どうも、小泉家の人達は、俺の知っている秀才とか不良とかの世の中で分類されている範疇では整理できない人達だ。その中でも妖怪は特別みたいだ。俺の知る限り、妖怪が行動を共にしているのは玄さんだけだ。落ちこぼれの俺でも、少しは交流する人間はもう少しいる。相良という友人もいる。青山太郎という、尊敬する先輩もいる。それに、親とは普通に話す。母親なんて俺を虫けらのように扱う。そんな俺より、妖怪は一人ぼっちなのかもしれない。賢く美人だからこそなおさら闇が深いに違いない。

そんなことをぼんやり考えながら、妖怪と並んで、床のデータを眺めていると、塊になった各ページの左上に人名と表題が付いているのに気付いた。

青山太郎、宮崎正裕の束は分厚く積まれ、向こうの方には矢野博、馬場欣二、それより手前に、千葉仁、西川清起、足元では、高鍋、正代と、近年の全日本優勝者のデータが並べられている。奥が古く、手前が近年の年代別になっている。青山太郎のデータはダンベルで押さえつけている。

「ダンベルはデータと飛ぶのを押さえるための道具?」

「違うよ、データ配列の目印。太郎ちゃんから貰ったの。私には重過ぎて片手で持つのは大変だけど。」

「何で、太郎先輩なの?強い選手は大勢いる。ライバルは多いと思う。凝り固まりすぎじゃない?」

尊敬する青山先輩だが、太郎ちゃんと妖怪が呼ぶのを聞くと、何故だか無性に嫉妬心を覚えた。そして、それを感づかれた。

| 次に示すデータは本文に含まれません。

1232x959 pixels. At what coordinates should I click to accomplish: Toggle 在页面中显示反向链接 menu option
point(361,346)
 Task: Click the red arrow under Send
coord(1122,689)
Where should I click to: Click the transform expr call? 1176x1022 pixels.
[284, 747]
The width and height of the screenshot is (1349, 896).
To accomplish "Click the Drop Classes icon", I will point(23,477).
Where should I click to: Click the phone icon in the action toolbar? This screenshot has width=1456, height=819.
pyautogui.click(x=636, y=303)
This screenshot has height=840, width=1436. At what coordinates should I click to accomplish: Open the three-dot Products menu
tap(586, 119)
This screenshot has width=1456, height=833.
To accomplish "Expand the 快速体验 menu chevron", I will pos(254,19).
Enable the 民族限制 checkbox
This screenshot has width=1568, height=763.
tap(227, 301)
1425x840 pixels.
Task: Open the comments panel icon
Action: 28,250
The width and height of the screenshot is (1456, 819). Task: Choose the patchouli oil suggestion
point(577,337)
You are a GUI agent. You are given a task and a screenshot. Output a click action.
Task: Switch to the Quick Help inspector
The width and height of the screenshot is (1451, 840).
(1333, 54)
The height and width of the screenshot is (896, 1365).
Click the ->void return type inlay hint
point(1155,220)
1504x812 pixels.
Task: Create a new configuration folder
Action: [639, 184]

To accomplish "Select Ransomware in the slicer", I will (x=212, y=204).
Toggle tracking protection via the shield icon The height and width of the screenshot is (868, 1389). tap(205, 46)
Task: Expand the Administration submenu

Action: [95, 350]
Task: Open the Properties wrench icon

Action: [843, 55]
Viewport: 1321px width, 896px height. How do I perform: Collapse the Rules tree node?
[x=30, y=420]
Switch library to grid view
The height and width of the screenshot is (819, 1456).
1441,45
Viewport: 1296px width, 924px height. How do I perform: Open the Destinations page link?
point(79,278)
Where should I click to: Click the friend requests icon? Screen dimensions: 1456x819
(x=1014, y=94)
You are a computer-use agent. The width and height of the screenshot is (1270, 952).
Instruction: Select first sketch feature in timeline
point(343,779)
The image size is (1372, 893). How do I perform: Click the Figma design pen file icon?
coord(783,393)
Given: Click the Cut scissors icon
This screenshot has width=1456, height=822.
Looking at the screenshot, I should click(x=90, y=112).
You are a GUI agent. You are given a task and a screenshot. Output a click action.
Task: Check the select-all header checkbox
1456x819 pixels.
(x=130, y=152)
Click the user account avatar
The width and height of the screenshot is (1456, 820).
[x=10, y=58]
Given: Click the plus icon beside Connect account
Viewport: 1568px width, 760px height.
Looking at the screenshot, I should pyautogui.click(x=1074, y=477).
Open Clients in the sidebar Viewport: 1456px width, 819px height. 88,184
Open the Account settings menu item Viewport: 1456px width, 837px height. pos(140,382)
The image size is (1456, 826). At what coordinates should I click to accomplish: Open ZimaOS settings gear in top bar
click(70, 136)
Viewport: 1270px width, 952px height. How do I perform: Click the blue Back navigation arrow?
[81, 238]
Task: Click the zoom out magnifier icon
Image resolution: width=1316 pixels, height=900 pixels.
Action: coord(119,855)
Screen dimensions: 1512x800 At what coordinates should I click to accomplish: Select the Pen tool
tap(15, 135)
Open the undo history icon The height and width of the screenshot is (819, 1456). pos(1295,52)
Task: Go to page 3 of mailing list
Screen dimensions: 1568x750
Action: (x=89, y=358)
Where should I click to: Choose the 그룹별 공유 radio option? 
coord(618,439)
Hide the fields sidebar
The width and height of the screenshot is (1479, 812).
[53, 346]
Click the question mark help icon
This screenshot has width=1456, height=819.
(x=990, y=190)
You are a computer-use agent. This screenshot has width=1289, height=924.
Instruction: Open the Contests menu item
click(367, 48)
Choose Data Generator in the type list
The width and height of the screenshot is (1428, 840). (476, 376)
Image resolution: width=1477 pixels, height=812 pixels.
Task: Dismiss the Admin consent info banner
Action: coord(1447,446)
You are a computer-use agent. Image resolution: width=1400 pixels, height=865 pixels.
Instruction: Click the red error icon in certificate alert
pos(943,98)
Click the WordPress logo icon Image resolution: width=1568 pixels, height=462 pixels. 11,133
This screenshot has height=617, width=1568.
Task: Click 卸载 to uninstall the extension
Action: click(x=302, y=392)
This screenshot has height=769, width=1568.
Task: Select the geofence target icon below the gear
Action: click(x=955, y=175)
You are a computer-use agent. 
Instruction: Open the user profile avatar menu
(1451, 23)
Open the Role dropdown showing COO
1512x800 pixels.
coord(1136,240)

「何!イラついているの?特別な訳はないわ。太郎ちゃんは凄いから」

「人のことを言っても仕方がないだろう。俺は凄いと言われるように、技を磨く。他人を気にせず、自分を磨く。」嫉妬の発言を誤魔化そうと、俺は言葉を吐いた。

「それでは勝てない。私はすでに解明した。その考えは駄目。何度も同じことを言わせないで!」

妖怪は、眼に軽蔑の色をはっきり出して言い切った。

「じゃーどうすれば?」

「だから、私が調べているの!その対策を見つけるために…」

「何で青山先輩なの?」

「しつこいわね。じゃあ言ってあげる。剣を振る速度が速くないのに戦績が抜群なの。あなたとは正反対なの。」

白い頬に朱がさして、眼から軽蔑の色が消え代わりに怒りの炎が燃え盛かっていた。

恥ずかしい。無意識に、しつこい程、俺は青山先輩に嫉妬していた。

妖怪とは特別な関係でもないのに知らぬ間に…俺は俯いて黙り込んだ。

沈黙がいくらか続いた。

俺は我慢できずに、上目遣いに妖怪を見た。

なぜか、俺以上の奈落に落ち込んでいる妖怪がそこにいた。彼女は悪くない。申し訳ないと思った。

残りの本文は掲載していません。